The drama all takes place in Salamanca, Spain, where President Ashton (William Hurt) is attending an international summit on the war on terror, or something similar. (Background is not this film's specialty.) Regardless, lots of world leaders will take a single small stage for a speech and photo-op.
You'll simply marvel how any country's security detail allowed its precious leader to turn up at this event -- held just mere inches from a protesting crowd in a fully enclosed courtyard surrounded by four walls of windows. (Every room's a guaranteed head-shot!)
We watch our first version of the event from inside the mobile unit of Global Network News. As a producer (Sigourney Weaver) barks out orders, we study the multiple camera feeds: the president's motorcade; angry crowds waving signs reading "Anti-U.S."; the onstage presentation; a prickly on-site reporter (Zoe Saldana). Suddenly, two shots fell the president; the Secret Service jump a bearded guy; the crowd panics; a bomb goes off outside the plaza; more panic; and finally, a bomb goes off in the plaza, seriously disrupting GNN's coverage.
Travis now rewinds the sequence -- literally, in a gimmicky technique that just gets more irritating each time we see it -- and we start again, 23 minutes earlier, on board with Secret Service agent Thomas Barnes (Dennis Quaid).
Barnes, we've already learned from news crews' keen eyes, took a bullet for the president just last year (this guy gets shot at a lot!), and is newly returned to the job. He's the kind of stand-up movie character you can rightly expect to be the hero. His perspective on the incident introduces us to his Secret Service colleague, Kent Taylor (Matthew Fox); a mysterious bearded guy (Eduardo Noriega); and a camcorder-wielding American tourist named Zapruder ... no, wait, Howard Lewis (Forest Whitaker).

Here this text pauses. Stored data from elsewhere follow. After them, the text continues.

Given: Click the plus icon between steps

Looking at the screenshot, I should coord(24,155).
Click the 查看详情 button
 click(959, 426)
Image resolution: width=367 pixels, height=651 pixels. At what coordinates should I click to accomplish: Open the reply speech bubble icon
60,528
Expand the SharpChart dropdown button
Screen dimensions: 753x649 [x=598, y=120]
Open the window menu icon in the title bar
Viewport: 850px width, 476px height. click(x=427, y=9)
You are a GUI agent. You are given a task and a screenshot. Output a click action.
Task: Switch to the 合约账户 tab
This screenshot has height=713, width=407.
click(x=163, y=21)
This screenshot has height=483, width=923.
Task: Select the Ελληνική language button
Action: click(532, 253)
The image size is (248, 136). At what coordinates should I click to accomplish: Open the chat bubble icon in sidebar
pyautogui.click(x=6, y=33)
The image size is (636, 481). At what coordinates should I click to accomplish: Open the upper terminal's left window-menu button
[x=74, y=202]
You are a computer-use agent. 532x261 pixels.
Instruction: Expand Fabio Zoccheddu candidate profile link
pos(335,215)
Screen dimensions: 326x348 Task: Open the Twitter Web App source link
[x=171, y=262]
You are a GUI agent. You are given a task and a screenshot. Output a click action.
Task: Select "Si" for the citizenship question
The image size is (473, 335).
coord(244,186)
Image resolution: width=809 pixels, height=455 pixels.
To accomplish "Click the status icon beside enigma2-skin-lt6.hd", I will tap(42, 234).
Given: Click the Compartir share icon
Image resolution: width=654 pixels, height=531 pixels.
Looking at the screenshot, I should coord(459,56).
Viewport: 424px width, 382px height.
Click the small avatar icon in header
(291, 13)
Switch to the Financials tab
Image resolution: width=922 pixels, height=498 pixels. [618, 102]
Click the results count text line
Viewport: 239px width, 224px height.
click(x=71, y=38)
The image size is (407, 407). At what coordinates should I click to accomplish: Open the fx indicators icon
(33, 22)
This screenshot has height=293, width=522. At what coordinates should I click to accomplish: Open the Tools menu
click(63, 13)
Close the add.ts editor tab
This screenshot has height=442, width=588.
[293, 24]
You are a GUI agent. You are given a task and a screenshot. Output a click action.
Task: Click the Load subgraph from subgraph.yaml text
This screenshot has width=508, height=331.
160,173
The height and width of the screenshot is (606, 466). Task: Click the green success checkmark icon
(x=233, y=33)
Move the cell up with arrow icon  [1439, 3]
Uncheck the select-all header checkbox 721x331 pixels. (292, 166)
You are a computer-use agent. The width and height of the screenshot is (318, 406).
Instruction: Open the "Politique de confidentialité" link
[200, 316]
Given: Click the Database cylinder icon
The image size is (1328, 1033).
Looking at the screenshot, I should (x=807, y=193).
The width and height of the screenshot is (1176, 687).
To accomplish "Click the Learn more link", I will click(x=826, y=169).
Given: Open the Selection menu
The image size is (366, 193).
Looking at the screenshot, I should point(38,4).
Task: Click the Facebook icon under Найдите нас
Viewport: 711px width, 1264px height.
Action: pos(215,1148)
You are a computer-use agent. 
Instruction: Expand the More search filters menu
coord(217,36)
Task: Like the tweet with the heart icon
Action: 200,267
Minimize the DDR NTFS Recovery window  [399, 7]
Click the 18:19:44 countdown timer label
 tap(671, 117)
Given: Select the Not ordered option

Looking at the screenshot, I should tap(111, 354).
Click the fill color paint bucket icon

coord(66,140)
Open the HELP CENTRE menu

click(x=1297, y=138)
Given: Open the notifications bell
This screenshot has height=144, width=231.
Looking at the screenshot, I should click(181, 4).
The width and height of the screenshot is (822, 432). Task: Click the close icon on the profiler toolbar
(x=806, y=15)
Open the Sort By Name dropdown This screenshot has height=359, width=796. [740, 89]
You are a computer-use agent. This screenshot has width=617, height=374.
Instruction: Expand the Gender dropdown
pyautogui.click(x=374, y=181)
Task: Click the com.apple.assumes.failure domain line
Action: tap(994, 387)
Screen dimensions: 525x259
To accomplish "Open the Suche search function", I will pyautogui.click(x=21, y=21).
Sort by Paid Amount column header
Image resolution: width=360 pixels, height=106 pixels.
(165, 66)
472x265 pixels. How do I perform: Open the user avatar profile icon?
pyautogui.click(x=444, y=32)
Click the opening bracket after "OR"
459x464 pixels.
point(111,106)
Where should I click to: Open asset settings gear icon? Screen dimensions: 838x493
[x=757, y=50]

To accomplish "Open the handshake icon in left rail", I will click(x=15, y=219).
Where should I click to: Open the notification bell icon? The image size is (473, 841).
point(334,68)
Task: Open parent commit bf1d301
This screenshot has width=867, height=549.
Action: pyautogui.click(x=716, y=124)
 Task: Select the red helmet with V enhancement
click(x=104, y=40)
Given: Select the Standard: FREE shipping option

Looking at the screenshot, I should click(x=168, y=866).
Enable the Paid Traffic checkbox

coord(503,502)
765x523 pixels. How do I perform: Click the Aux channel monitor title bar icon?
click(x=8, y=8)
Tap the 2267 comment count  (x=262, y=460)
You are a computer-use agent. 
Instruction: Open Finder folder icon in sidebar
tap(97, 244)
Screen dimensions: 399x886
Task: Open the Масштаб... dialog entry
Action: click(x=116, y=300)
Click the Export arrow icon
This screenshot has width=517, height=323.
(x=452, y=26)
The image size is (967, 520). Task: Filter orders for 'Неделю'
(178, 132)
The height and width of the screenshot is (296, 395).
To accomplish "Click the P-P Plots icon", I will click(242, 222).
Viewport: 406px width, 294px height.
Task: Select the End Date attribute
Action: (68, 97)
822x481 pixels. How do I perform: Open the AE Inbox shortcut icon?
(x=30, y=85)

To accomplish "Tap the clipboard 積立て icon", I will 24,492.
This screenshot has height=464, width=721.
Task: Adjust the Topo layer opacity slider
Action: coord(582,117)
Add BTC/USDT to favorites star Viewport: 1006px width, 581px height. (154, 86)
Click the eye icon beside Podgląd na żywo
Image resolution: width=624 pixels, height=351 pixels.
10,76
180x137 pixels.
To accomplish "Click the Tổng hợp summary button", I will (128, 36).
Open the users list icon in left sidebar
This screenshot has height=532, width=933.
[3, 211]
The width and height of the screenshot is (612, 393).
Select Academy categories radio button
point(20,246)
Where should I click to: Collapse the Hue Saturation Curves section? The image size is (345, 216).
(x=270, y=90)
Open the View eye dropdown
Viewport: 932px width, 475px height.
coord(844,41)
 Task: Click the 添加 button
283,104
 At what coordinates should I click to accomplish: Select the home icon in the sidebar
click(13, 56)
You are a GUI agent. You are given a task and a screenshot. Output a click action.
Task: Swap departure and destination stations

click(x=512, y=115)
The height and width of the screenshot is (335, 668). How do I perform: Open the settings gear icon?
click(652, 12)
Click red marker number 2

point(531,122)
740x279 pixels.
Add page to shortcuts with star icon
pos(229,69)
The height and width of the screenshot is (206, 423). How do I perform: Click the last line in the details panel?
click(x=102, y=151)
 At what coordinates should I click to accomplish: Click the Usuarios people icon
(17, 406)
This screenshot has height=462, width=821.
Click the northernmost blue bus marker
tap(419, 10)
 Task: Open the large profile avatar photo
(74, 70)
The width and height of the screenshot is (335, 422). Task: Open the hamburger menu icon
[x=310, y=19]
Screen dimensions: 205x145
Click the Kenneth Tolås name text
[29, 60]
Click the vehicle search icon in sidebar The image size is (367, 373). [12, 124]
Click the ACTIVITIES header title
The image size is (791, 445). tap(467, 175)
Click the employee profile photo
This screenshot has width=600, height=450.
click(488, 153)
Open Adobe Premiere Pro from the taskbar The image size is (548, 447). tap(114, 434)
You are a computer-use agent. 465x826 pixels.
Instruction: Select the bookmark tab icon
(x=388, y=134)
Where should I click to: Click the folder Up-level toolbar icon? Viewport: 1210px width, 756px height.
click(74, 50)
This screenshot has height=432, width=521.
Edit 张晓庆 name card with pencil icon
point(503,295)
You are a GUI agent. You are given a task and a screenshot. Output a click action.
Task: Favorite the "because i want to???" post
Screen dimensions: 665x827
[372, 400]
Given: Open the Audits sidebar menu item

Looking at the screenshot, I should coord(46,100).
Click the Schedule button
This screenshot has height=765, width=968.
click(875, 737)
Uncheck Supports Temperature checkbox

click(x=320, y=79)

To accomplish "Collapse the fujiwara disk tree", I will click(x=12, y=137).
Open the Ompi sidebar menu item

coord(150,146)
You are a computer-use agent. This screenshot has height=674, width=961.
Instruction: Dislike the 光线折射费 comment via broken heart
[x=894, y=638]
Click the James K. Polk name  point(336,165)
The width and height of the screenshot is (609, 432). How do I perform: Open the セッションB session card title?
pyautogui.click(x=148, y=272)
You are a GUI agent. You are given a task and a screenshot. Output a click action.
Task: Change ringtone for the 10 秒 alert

This sequence ends with Barnes in the GNN van, where he spots something on the videotapes that changes everything. It's the first of many cheats that we're not privileged to see.
Subsequent replayings of the event follow: one from the bearded guy, who initiates the first of many foot and car chases beyond the plaza; another from tourist Lewis; now it's President Ashton's version; and finally, a chaotic multiple-perspective wrapper-upper that purports to follow the villains. This final sequence throws plotting and logic to the wind, as new characters are introduced, old ones morph without any reason, and coincidence reigns.
This is a film that doesn't even remotely earn its plot twists, especially the final big one, which for obvious reasons I can't discuss with you now. Suffice to say it happens, but there's no explanation why.
Additionally, it's offensive and amateurish that Vantage Point never identifies the obviously well-organized band of terrorists and just passes them off as conveniently evil swarthy foreigners. And that's the sum of their badness: They look suspicious; we never learn their agenda. For all I know, they could be hell-bent against poorly plotted U.S. films that reduce much of the world's population to cardboard stereotypes.
Vantage Point can't even be excused as a gimmick in search of a story, since the multiple-POV Rashomon style it trumpets is hardly fresh; it's regularly employed in films and TV shows.
And neither the plot nor the technique make any attempt to broaden the context and shed light on the provocative issues Vantage Point flirts with: the war on terror; America's place in the world; what exactly constitutes visual truth; crime and crime-solving in a world of omnipresent media. Vantage Point just adds up rigged coincidences to construct a pedestrian dime-novel narrative, rather than to create the sensation of shifting realities that reveal hidden truths. In English, with some Spanish, with subtitles.